Two weeks ago agents went to the home of Iranian Mehdi Hajati, a Shiraz City Councilman, and took him to prison for advocating religious tolerance. Another Councilman, Mehdi Moghaddari, was suspended from his seat for six months for defending Councilman Hajati on social media.
Ninety-four percent of Iran’s 82 million citizens are Twelver Shi’a Muslim and four percent are Sunni Muslim. Although the majority of the Muslim world today is Sunni, Iran is the largest and most populous Shi’a-majority state in the world.

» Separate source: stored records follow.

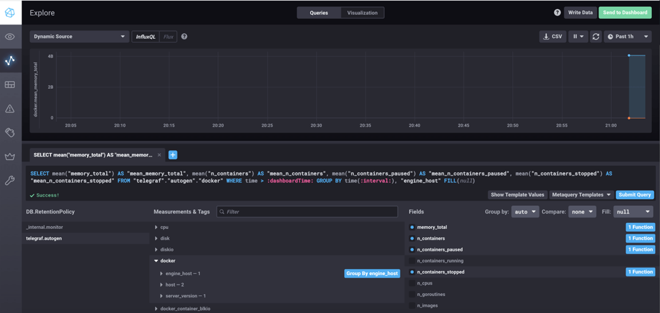Add a new query tab with plus icon
Viewport: 660px width, 313px height.
pyautogui.click(x=173, y=155)
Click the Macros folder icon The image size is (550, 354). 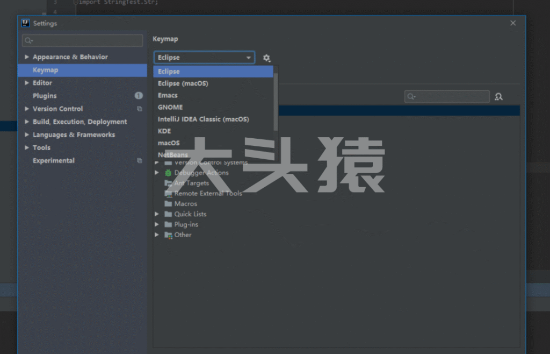point(168,204)
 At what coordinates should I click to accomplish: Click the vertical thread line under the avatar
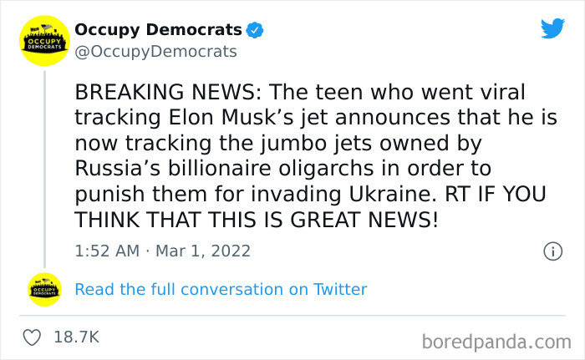(x=44, y=167)
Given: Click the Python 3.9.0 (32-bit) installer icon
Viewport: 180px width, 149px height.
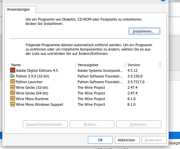Looking at the screenshot, I should click(x=13, y=76).
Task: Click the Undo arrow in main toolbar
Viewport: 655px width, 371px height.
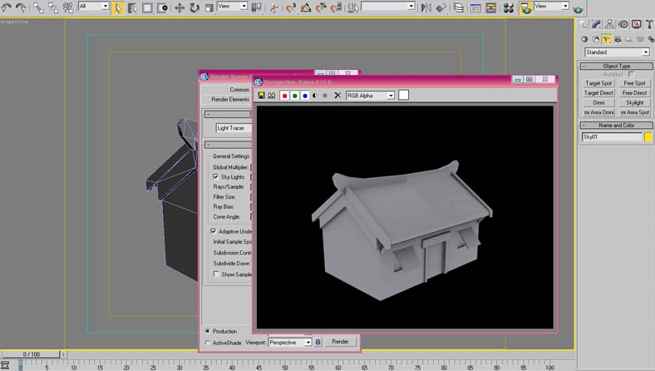Action: coord(7,7)
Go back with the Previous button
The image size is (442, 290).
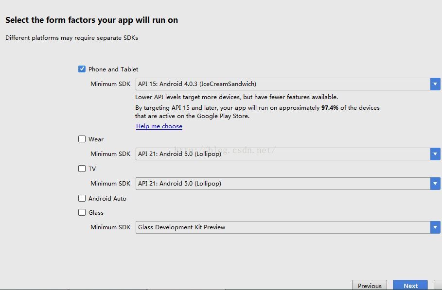pyautogui.click(x=370, y=286)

The constitution bans the parliament from passing laws contrary to Islam and states there may be no amendment to its provisions related to the “Islamic character” of the political or legal system or to the specification of Shia Ja’fari Islam as the official religion.
Iran’s constitution recognizes Christians, Jews, and Zoroastrians as protected religious minorities who may worship freely. However, thousands of Iranians are subject to discrimination and persecution because of their religious beliefs. Tehran harasses, interrogates and arrests religious minorities. Members of religious minorities also face societal discrimination and harassment, with employers experiencing social pressures not to hire or to dismiss them from their private-sector jobs.
Iran was one of 16 countries the U.S. State Department designated as a Country of Particular Concern based on conditions in 2018. The United States Commission on International Religious Freedom 2019 report says conditions in Iran worsened last year, with escalated government targeting of non-Shi’ite Muslims and other religious minorities of Baha’is, Christians, Jews, and Zoroastrians.
For example, minority Sunni Muslims wanted to build an official mosque in the Iranian capital last year, but Tehran rejected repeated requests. And some Sunni clerics were targets of violence.
One of the most vulnerable minorities are Iran’s estimated 300,000 Bahai’s. They regularly face arbitrary detention, harassment and imprisonment because the Iranian government does not recognize the Baha’i faith as a religion.
Jews living in Iran continue suffer through a public environment dominated by anti-Semitism and Holocaust denial.
Arrest of Christians escalated dramatically last year. Open Doors USA estimates that there are 800,000+ Christians living in Iran. Converts from Islam to Christianity bear the brunt of Christian persecution in Iran.
Even though Armenian and Assyrian Christians are recognized and protected by Iran, they are treated as second-class citizens and are not allowed contact with Muslim background Christians. They are also not allowed to conduct church services in the national language. Last month intelligence agents in Iran stormed a 100-year-old historic church belonging to The Assyrian Presbytery, changed the locks, tore down the cross from the church tower, and ordered the church closed. The Assyrian people are no longer allowed to hold worship services there.
Article 18, an independent NGO seeking to promote and increase awareness of the right to religious freedom among Iranians, reports that many churches owned by Protestants have been confiscated in Iran. And last year several house churches were raided including arrests of entire congregations. Most recently a house church leader was arrested because of peaceful assembly with other Christians. She was put in solitary confinement for 40 days and has been transferred from a smaller jail to a prison where infidels (a convert from Islam to Christianity) are housed. The emotional and psychological abuse inflicted during incarceration attempts to “break” her.
USCIRF’s 2019 report urges the U.S. government to speak out frequently at all levels about “severe religious freedom abuses” in Iran; to freeze the assets of Iranian officials responsible for such abuses and bar their entry into the U.S.; and to press for the release of all prisoners of conscience held in Iran.
USCIRF Commissioner Gary Bauer said, “Sadly, USCIRF’s report shows no progress in Iran at all between last year and this year. Iran continues to persecute various religious minorities including Muslim minorities that don’t agree with its Shi’ite regime. We have asked the Administration and Congress to keep religious liberty and human rights as a central part of our dealings and negotiations with Iran.”